Congresswoman Julie Fedorchak (R-ND) has introduced the Ending Intermittent Energy Subsidies Act, legislation to responsibly phase out production and investment tax credits for wind and solar energy over the next five years. The legislation is cosponsored by Energy and Commerce Republicans Gary Palmer (R-AL), Randy Weber (R-TX) and Craig Goldman (R-TX).
“Wind and solar are no longer emerging technologies — they’re mature, market-proven, and widely deployed,” Fedorchak said. “By continuing to incentivize these intermittent energy sources through generous tax credits, we’re distorting energy markets and sending the absolute wrong signal to investors. As all the grid operators are saying, we need more dispatchable resources. We must stop providing generous incentives that run contrary to that.”
The Ending Intermittent Energy Subsidies Act would:
- Phase out the Production Tax Credit (PTC) and Investment Tax Credit (ITC) for wind and solar over a five-year period, 20% each year
- Maintain incentives for other dispatchable technologies like nuclear, hydropower and geothermal
- Eliminate transferability of these wind and solar tax credits
News item from the Office of Rep.

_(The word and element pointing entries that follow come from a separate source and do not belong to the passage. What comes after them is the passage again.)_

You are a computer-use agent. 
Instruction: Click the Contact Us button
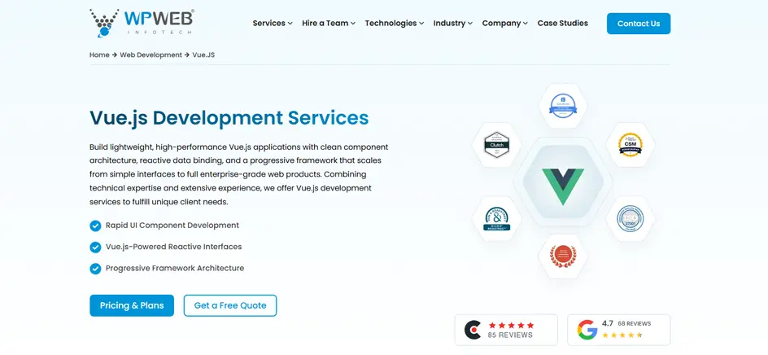pos(638,24)
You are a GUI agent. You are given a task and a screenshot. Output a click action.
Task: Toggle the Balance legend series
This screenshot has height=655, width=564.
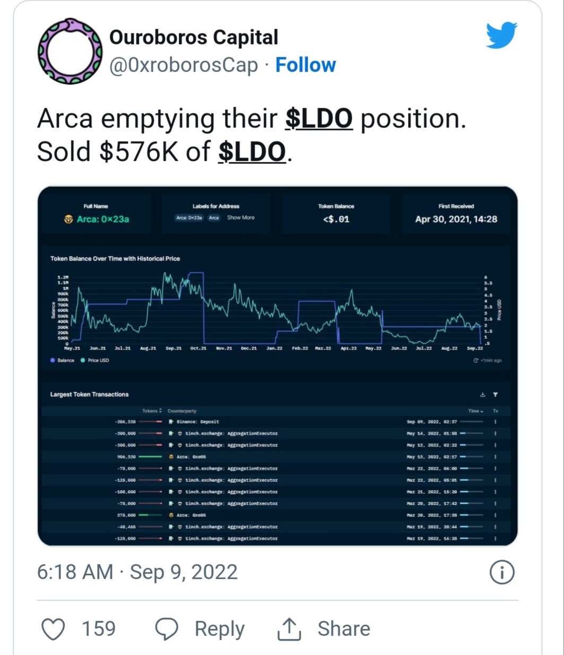pos(62,361)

Julie Fedorchak
The US should also end its massive subsidies to nuclear power and only slightly less massive subsidies to “natural” gas and oil.
Let’s see, Texas with the largest Natural Gas Field, probably in the U.S. under the Permian Basin, why would two Texas Legislators want to get rid of the PTC(sic)? Alabama has the Browns Ferry Nuclear Plant, yet still seems to be generating electricity using coal and natural gas.
Instead of being (smart) and keeping the PTC until 2032, reformatting additional requirements to add utility scale energy storage as part of the project. Find a way to allow retrofit of existing solar PV and wind farms to add utility scale energy storage facilities. There’s still this paradigm of generate on demand and “intermittent energy” that just won’t LET GO. There is at least one company project out there that intends to install a solar PV farm, then capture the daily output in an on site energy storage system, it appears using redox flow batteries? One could actually split duties of the solar PV farm day into night dispatch. Store time shift and dispatch at night or extend a curtailed generation output as, instead of 500MWh for 8 hours, 166MWh for 24 hours. With a properly Engineered and designed operation, one could put out full power during the day and use the on site energy storage for grid services such as FCAS and arbitrage, if constructed along side a major HVAC transmission line.
Yeah, that makes a lot of sense. Take away the fastest growing energy sector ITC that provides millions of jobs. Washington is incentivized.